La capacité annuelle actuelle de dessalement du Maroc a atteint 420 millions de mètres cubes, a annoncé le ministre de l’équipement et de l’eau, Nizar Baraka, dans le cadre des efforts déployés par le Royaume pour renforcer sa sécurité hydrique et contrer la pression croissante sur les ressources traditionnelles.
Le ministre a souligné que le Maroc ambitionne de porter cette capacité à 1,7 milliard de mètres cubes par an dans les années à venir, dans le cadre d’une stratégie nationale basée sur le développement des infrastructures hydrauliques et la diversification des sources d’approvisionnement en eau, notamment à la lumière des années successives de sécheresse et des effets du changement climatique.
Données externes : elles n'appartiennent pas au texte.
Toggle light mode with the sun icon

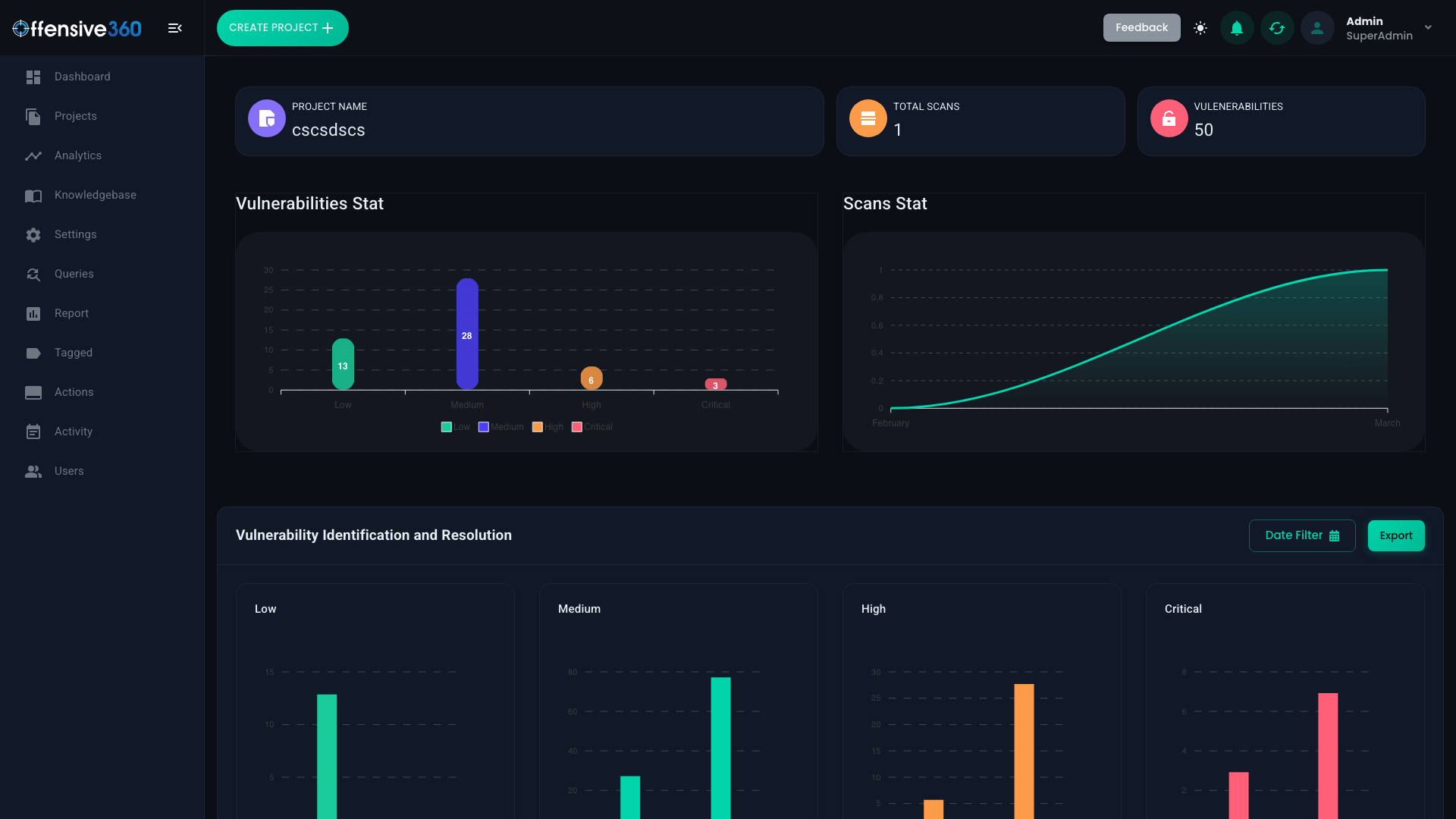tap(1200, 27)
Parmi les grands projets prévus figure la station de dessalement d’eau de mer de Tiznit, qui devrait entrer en service à la fin de 2027, avec une capacité de production de 350 millions de mètres cubes par an.
L’usine devrait jouer un rôle important dans l’approvisionnement en eau potable d’un certain nombre de régions, ainsi que dans le soutien des activités agricoles qui souffrent du déclin des ressources en eau traditionnelles.
Parallèlement aux projets de dessalement, les autorités s’efforcent d’accélérer la mise en œuvre des projets de connectivité entre les bassins, en particulier entre les bassins d’Abu Regregreg et d’Umm al-Rabieh, dont le lancement est prévu en décembre.
Le plan prévoit d’étendre cette connexion au bassin du Sebou, ce qui permettra une meilleure répartition des ressources en eau entre les régions relativement excédentaires et celles qui sont confrontées à une pénurie croissante.
Ces projets visent à détourner entre 1 et 1,2 milliard de mètres cubes d’eau par an vers les zones les plus touchées par la pénurie d’eau, contribuant ainsi à sécuriser l’approvisionnement en eau potable et à assurer la continuité de l’irrigation agricole.
Ces mesures font partie d’une approche stratégique qui vise à renforcer la résilience du Maroc au changement climatique, à minimiser les effets de la sécheresse et à assurer une gestion plus durable des ressources en eau dans les années à venir.